August 8th & 9th, 2009
The Stonewall Banks Buoy Report called for a 2.6′ swell with a 0.7′ wind wave….
Saturday – The mornings buoy weather report was the best we had heard all season, so our anticipation for the day was at a fever pitch! Our fishermen for the day showed up on the dock, and we quickly went through the safety orientation so we could get out on the water early. After getting everything in order, we motored through the harbor entrance into a dark ocean and worked our way out past the buoy line, going slowly until it was light enough to see the many crab trap marker floats that populate the area. When it was light enough to see, we plotted a course to a heading of about 270 degrees and put the throttles down, to rapidly work our way out to the Tuna grounds.
The water temperature looked very good, way before the color did, so we ended up going out about 40 miles before finding good water color and our first Tuna. The action was very spotty, with only a single fish here and there, but the fish were all very large with most or all of them in the 30 lb range. For the first time this season, we started to see fish boiling, porpoising and jumping on the surface, so we broke out the jig rods and started throwing to them. “FISH ON!” Catching a big tuna on a jig rod, is an experience like no other. They put up a remarkable battle, and because we have the boat shut completely down and everything is quiet, this is a very unique and special type of ocean fishing. This method also requires us to hunt for, spot, and stalk the Tuna.
What a great time we had. Before we knew it, it was time to head back to port, stopping once to cast and hook another couple of jumpers. Our thanks for a great day to Rick, Jack, Randy and Tim who went home with coolers full of yummy Tuna fillets. You guys, as always, are a great bunch to spend the day with. Thank you!
Sunday– Wow, what a difference a day makes! The ocean could not have been any more different than it was on Saturday! We had a pretty good idea of what to expect, as the boats which had left port before us, were calling back on the radio’s saying what a big surprise the ocean conditions were.

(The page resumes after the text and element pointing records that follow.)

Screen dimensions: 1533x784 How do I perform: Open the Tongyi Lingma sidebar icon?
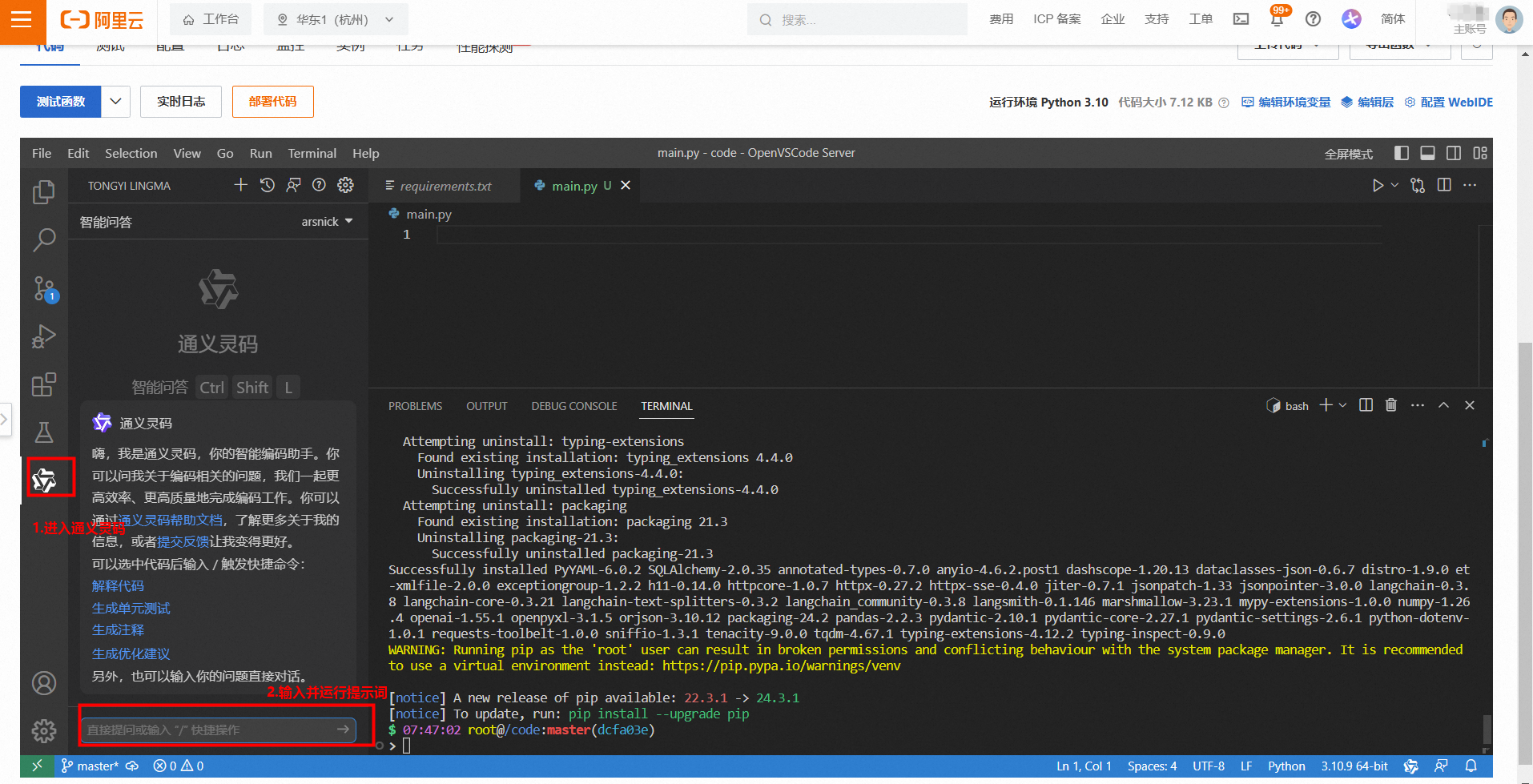[x=44, y=480]
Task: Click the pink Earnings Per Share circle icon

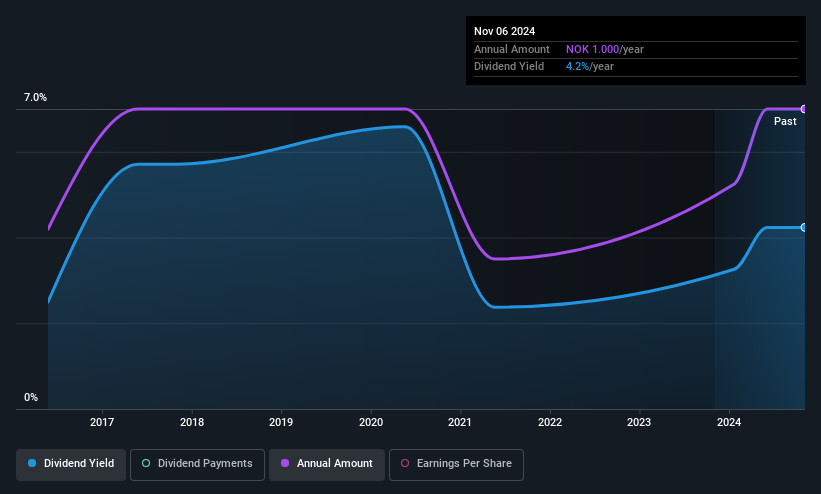Action: click(x=405, y=464)
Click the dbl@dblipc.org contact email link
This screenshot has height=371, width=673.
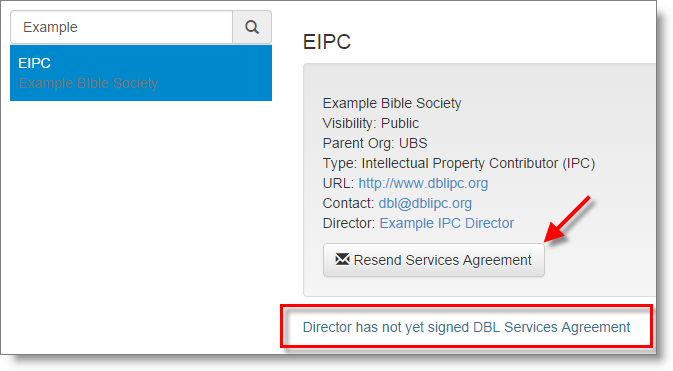(425, 203)
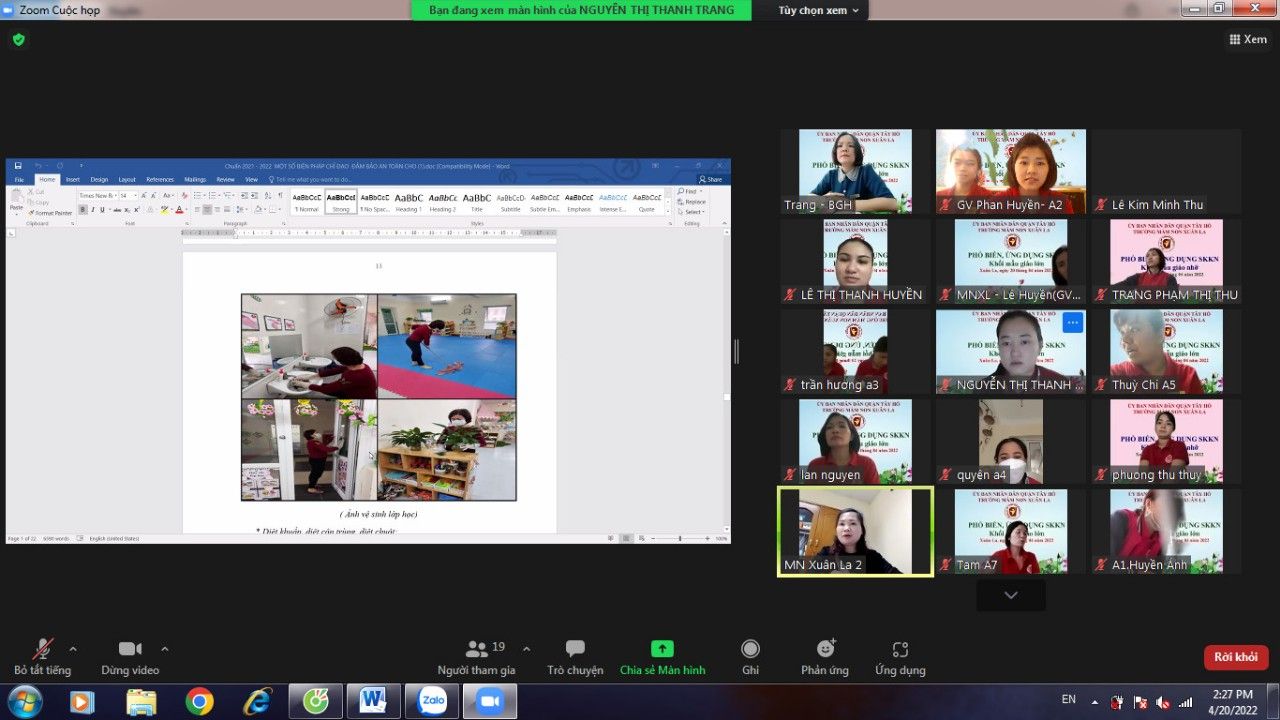Screen dimensions: 1280x720
Task: Click the Windows Start button
Action: (24, 702)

We had it in our mind to fish Halibut and Salmon, so we headed out to the Halibut grounds in a bumpy sea. Listening to the radio’s we heard a few boats headed out to fish for Tuna, call and say they had decided to turn around because of the poor conditions. After 17 miles of fairly slow going, we found ourselves at the halibut area called the “Rock Pile” to join probably another 30 boats to try our hand for a tasty flat fish. We ended up catching and returning a small Halibut and several Ling Cod, before heading in to try for some Coho Salmon.
Listening to the radio’s on the ride in, it sounded like the catching was pretty slow everywhere so we just put our gear in the water and hoped for the best. Nothing much was happening outside Newport where we first stopped, so we picked up and moved north to try an area outside Depoe Bay to find some Salmon. Jared assisted with trolling captain duties, helped pilot the boat North, and tuned out to be the hot Salmon catcher of the group! Wow, what a kid!

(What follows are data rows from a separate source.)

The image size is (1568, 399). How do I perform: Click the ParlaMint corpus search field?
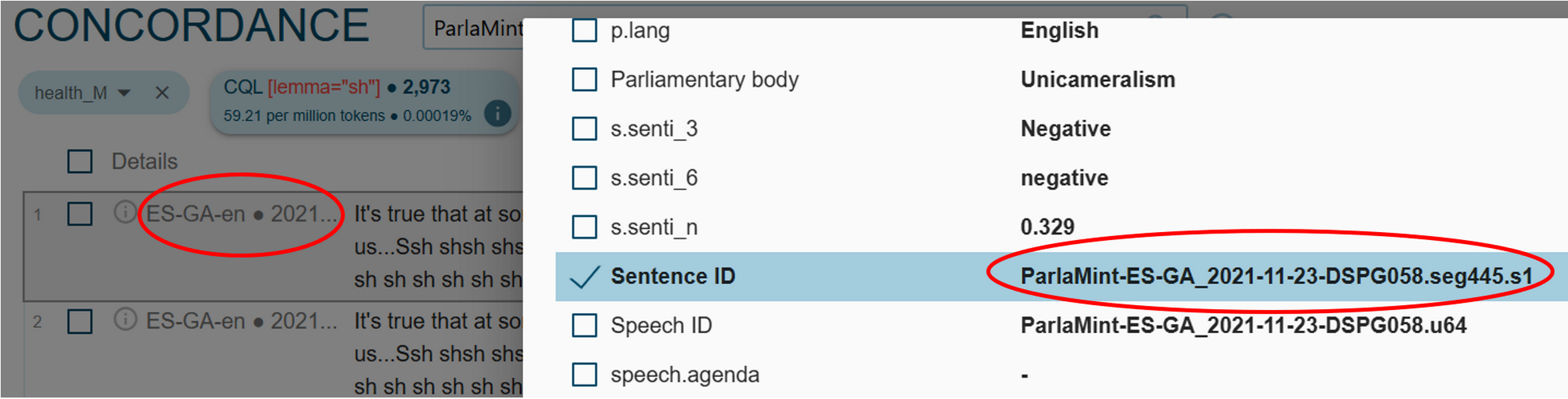pos(479,28)
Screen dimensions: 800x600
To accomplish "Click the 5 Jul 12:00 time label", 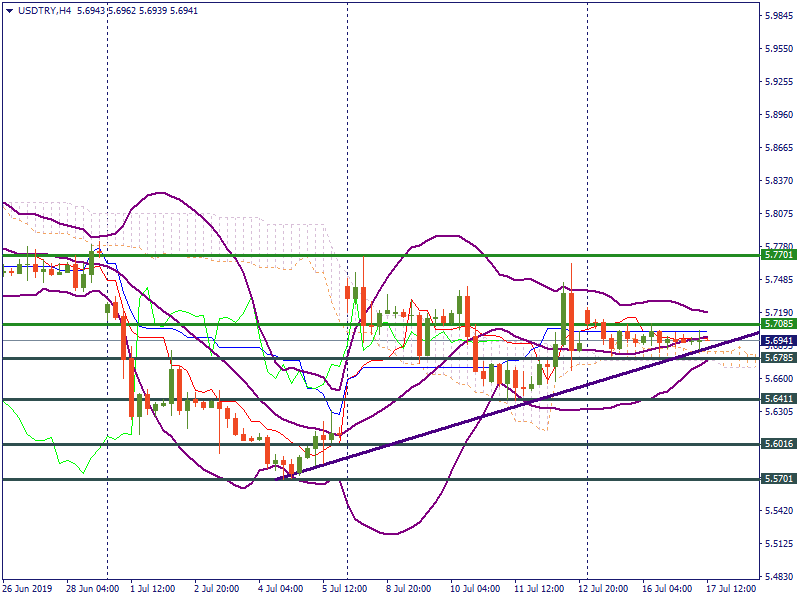I will point(346,590).
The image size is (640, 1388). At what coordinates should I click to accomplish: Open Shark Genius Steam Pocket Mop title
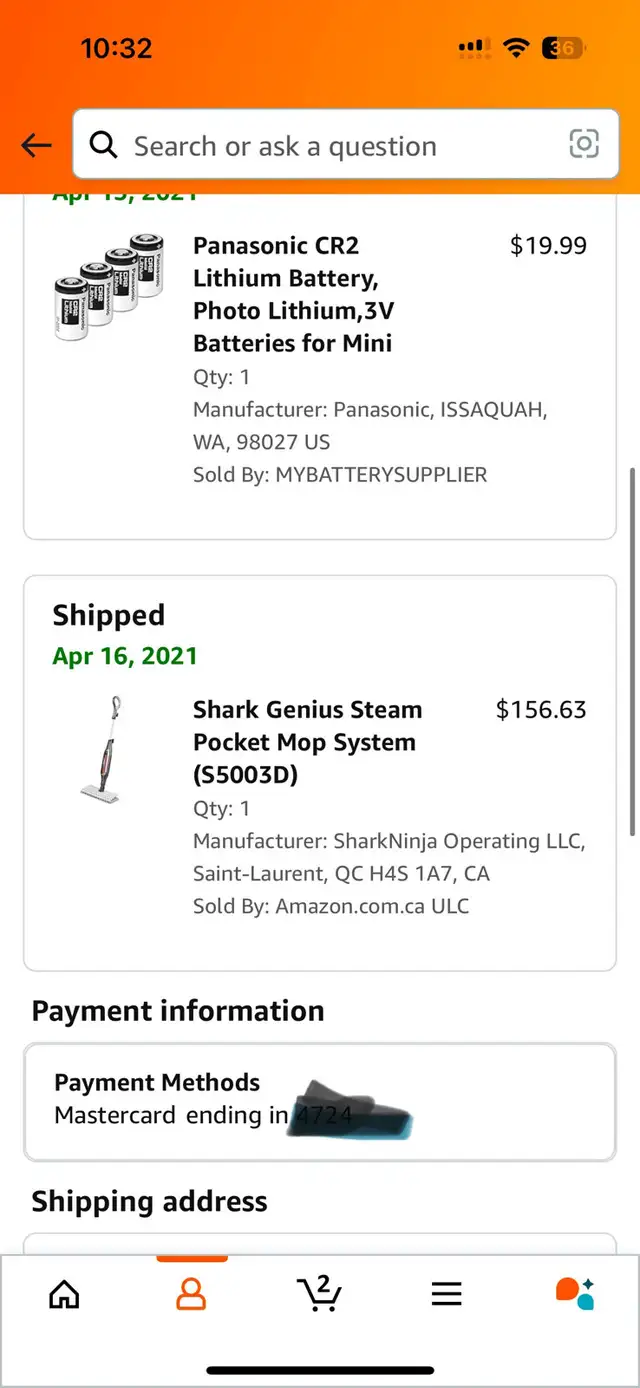click(x=307, y=742)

After trolling around patiently and having a couple spurts of furious action, we headed back to port with some nice shiny Salmon in the box. Brandy, Pat, Jim and Jared sure developed a technique for getting those Salmon in the boat quickly! After getting back to the docks, we filleted and vacuum packed the days catch, and saw everyone off to home, tired and happy. Thanks guy’s for the great time we had with you. Let’s do it again!